Saved entries
=== Section Start ===
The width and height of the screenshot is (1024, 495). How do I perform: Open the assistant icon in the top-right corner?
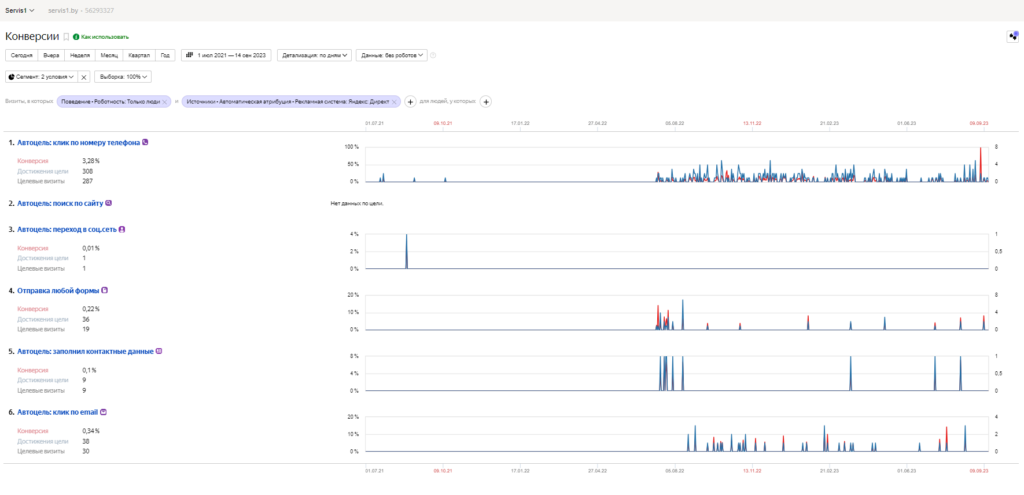(x=1013, y=37)

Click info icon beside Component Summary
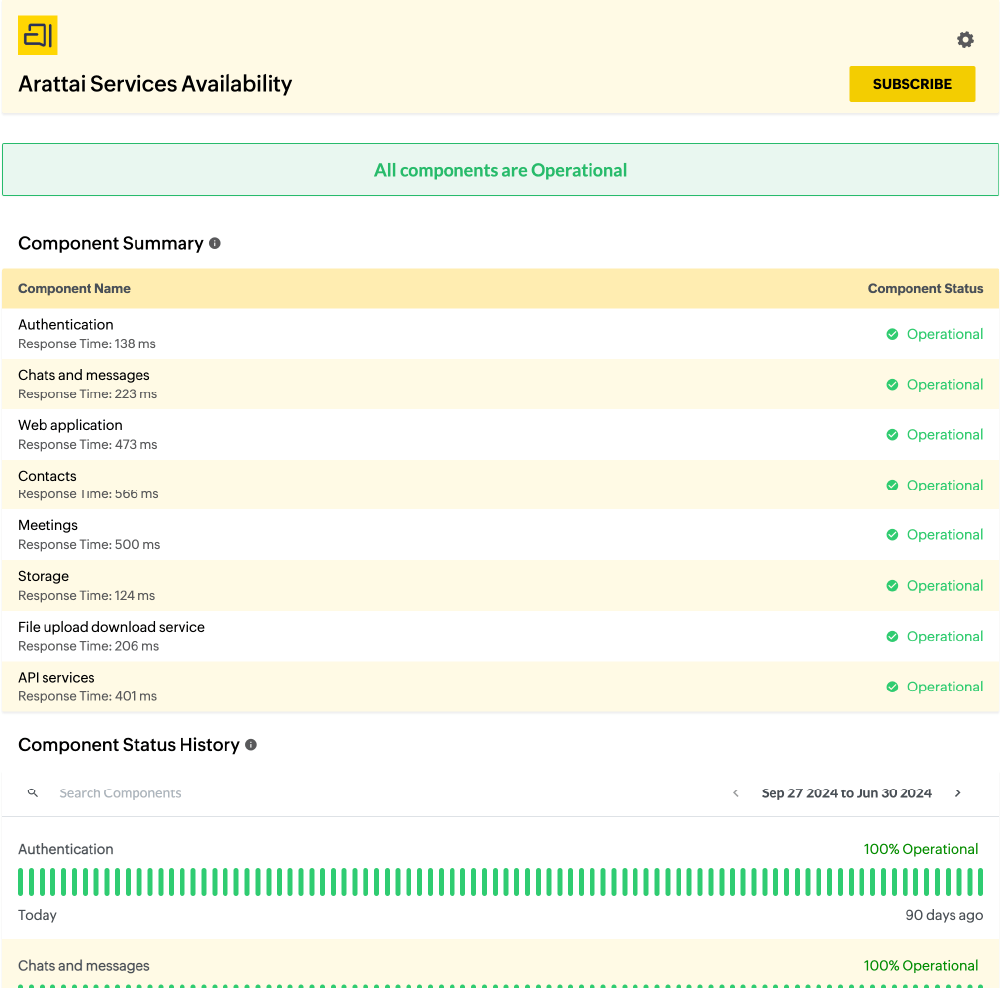point(215,243)
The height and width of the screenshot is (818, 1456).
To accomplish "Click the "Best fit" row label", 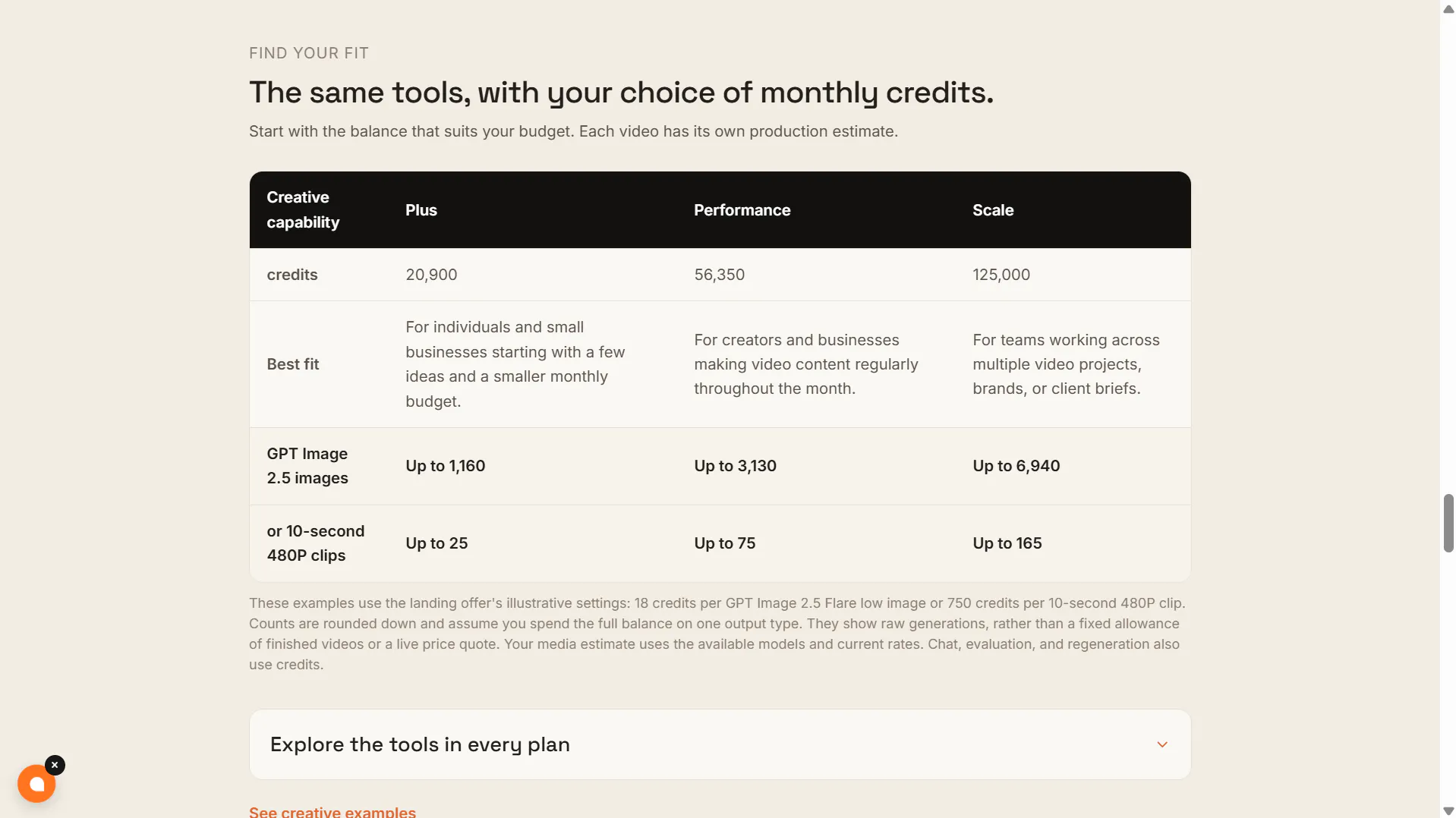I will pos(292,364).
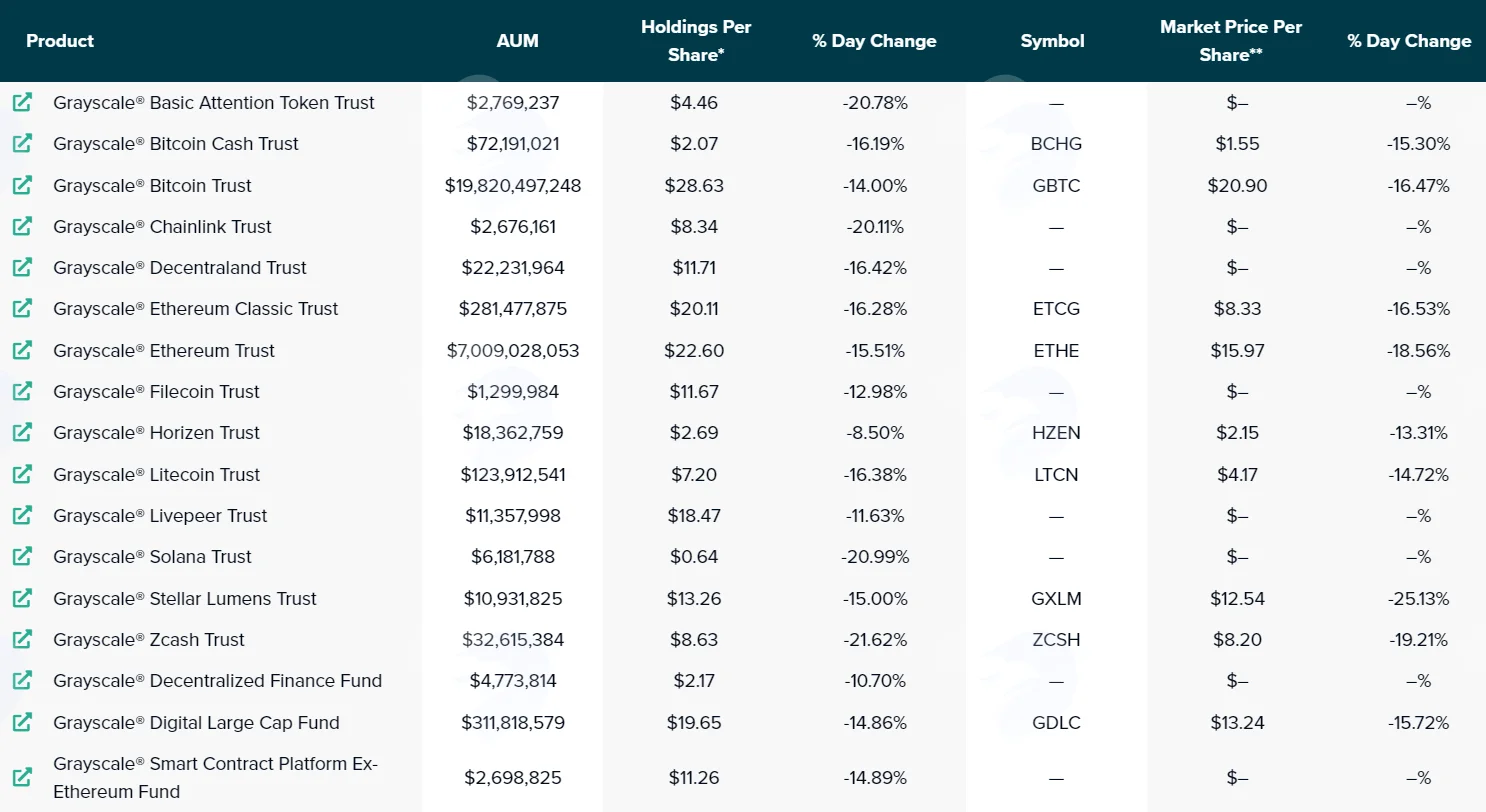Click external link icon for Zcash Trust
Screen dimensions: 1486x812
[22, 639]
=== Section End ===
◆ DESCRIPTION OF THE TASK
The required result is the entries above, printed exactly from the first line through the line with "The height and", pictures excluded.

◆ YOUR RESPONSE
The width and height of the screenshot is (1024, 495). How do I perform: Open the assistant icon in the top-right corner?
(x=1013, y=37)

Click info icon beside Component Summary
point(215,243)
The height and width of the screenshot is (818, 1456).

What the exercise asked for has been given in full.